[start Supplied records]

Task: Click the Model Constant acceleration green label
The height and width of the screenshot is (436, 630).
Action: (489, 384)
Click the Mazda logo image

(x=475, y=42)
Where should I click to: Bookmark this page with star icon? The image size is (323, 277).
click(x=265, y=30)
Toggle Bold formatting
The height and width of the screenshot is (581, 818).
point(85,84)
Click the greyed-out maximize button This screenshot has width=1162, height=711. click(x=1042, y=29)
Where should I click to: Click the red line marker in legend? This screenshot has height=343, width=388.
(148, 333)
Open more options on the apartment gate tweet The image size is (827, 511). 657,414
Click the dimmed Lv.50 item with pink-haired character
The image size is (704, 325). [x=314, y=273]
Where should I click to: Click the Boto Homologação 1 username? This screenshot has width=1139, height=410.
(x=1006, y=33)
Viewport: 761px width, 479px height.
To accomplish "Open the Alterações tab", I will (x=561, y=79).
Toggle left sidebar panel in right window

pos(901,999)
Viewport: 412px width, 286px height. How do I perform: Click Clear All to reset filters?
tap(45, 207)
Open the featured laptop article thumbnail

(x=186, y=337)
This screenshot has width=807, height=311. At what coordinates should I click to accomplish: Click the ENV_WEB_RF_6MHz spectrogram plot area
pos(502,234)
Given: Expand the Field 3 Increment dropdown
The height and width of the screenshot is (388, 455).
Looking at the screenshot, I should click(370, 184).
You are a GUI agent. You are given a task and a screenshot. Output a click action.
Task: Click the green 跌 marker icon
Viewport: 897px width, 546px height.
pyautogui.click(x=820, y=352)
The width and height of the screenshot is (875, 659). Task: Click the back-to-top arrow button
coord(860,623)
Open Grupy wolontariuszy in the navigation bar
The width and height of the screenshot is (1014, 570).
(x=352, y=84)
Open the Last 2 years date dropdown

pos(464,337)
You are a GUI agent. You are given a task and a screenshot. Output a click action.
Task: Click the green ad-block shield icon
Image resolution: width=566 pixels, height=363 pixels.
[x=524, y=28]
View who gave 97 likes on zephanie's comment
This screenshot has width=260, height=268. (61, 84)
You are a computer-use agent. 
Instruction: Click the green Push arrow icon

[end Supplied records]

The exercise: Can you turn the whole listing above into a numbered list, leaving out the blank lines?

Solved problem:
1. Task: Click the Model Constant acceleration green label
2. The height and width of the screenshot is (436, 630).
3. Action: (489, 384)
4. Click the Mazda logo image
5. (x=475, y=42)
6. Where should I click to: Bookmark this page with star icon? The image size is (323, 277).
7. click(x=265, y=30)
8. Toggle Bold formatting
9. The height and width of the screenshot is (581, 818).
10. point(85,84)
11. Click the greyed-out maximize button This screenshot has width=1162, height=711. click(x=1042, y=29)
12. Where should I click to: Click the red line marker in legend? This screenshot has height=343, width=388.
13. (148, 333)
14. Open more options on the apartment gate tweet The image size is (827, 511). 657,414
15. Click the dimmed Lv.50 item with pink-haired character
16. The image size is (704, 325). [x=314, y=273]
17. Where should I click to: Click the Boto Homologação 1 username? This screenshot has width=1139, height=410.
18. (x=1006, y=33)
19. Viewport: 761px width, 479px height.
20. To accomplish "Open the Alterações tab", I will (x=561, y=79).
21. Toggle left sidebar panel in right window
22. pos(901,999)
23. Viewport: 412px width, 286px height. How do I perform: Click Clear All to reset filters?
24. tap(45, 207)
25. Open the featured laptop article thumbnail
26. (x=186, y=337)
27. This screenshot has width=807, height=311. At what coordinates should I click to accomplish: Click the ENV_WEB_RF_6MHz spectrogram plot area
28. pos(502,234)
29. Given: Expand the Field 3 Increment dropdown
30. The height and width of the screenshot is (388, 455).
31. Looking at the screenshot, I should click(370, 184).
32. You are a GUI agent. You are given a task and a screenshot. Output a click action.
33. Task: Click the green 跌 marker icon
34. Viewport: 897px width, 546px height.
35. pyautogui.click(x=820, y=352)
36. The width and height of the screenshot is (875, 659). Task: Click the back-to-top arrow button
37. coord(860,623)
38. Open Grupy wolontariuszy in the navigation bar
39. The width and height of the screenshot is (1014, 570).
40. (x=352, y=84)
41. Open the Last 2 years date dropdown
42. pos(464,337)
43. You are a GUI agent. You are given a task and a screenshot. Output a click action.
44. Task: Click the green ad-block shield icon
45. Image resolution: width=566 pixels, height=363 pixels.
46. [x=524, y=28]
47. View who gave 97 likes on zephanie's comment
48. This screenshot has width=260, height=268. (61, 84)
49. You are a computer-use agent. 
50. Instruction: Click the green Push arrow icon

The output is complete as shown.